The signature on the document is similar to the Defendant’s signature in the Lease Hire Facility Agreement and in various correspondences from the Defendant to the Plaintiff.  This document bound the Defendant to pay the sum quoted to the Plaintiff.

Paragraph 3 of the defence is a replica of the second issue.  The second issue is whether the allegations contained in paragraphs 5 of the Plaint are in total breach and contravention of the terms and conditions of the alleged Lease Hire Agreement as alleged in paragraph 3 of the Defence.

Paragraph 5 of the Plaint stipulates thus:

“By a Promissory notice dated 18th December 1987, signed by the Defendant, the Defendant undertook and bound himself to pay the Plaintiff, on demand, the sum of Kshs.762,.000/- in full together with interest accruing therefrom at the rate of 18% per annum.”

I have considered the Lease Hire Agreement to see whether the terms and conditions contained therein are contravened by paragraph 5 of the plaint.  By the Lease Hire Agreement, the Defendant bound himself to pay the facility of Kshs.762, 000/- in 48 months, with interest at 18% p.a. calculated on the reducing balance.  I do not see any terms and conditions in the Lease Hire Agreement which are contravened by paragraph 5 of the plaint.

Issue three is whether the Defendant is in breach of the alleged Lease Hire Agreement entered into on 22nd December 1987 as alleged in paragraph 6 of the Plaint.

Set of tasks:
• a. In the court judgment excerpt, over how many months was the Defendant bound to pay the facility under the Lease Hire Agreement?
• b. Carry the court judgment excerpt forward from its final sentence.
The material that comes next is separate from the court judgment excerpt.

Recorded information:
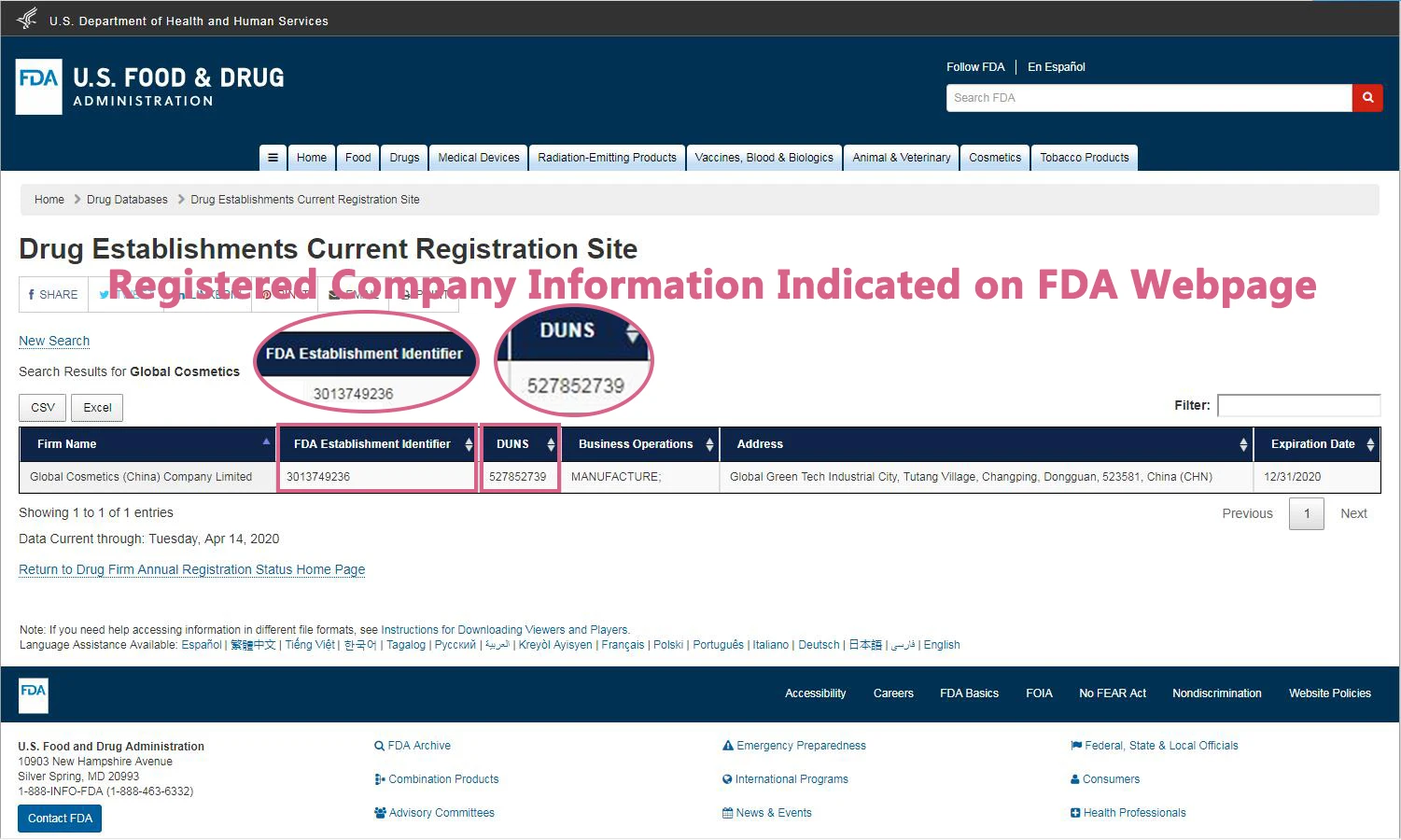Click the Facebook Share button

Responses per task:
• a. 48 months.

• b.
There has been a slight amendment to paragraph 6 of the plaint, to the amount due from Kshs.1, 077,666/- to Kshs.734,530/- and from date due from 17th July 1990 to 21st November, 1990.  The change was due to the credit given after sale of the tractors as explained in PW1’s evidence.

Regarding the Defendant’s breach, the Plaintiff has produced a complete statement of the Defendant’s loan with it.  It is clear from the statement that the Defendant did not pay 48 monthly installments to clear the loan facility advanced to him by the Plaintiff bank as contracted. The Defendant instead paid only four monthly installments, fell into arrears and finally failed to clear the loan as agreed. The Plaintiff’s evidence that the Defendant was in breach of the Lease Hire Agreement dated 22nd December, 1987 was clearly demonstrated by documentary proof which is uncontroverted.

The fourth issue is whether the Defendant fully compiled with and acted in accordance with the terms and conditions of the alleged Lease Hire Agreement as alleged in paragraph 3 of the defence.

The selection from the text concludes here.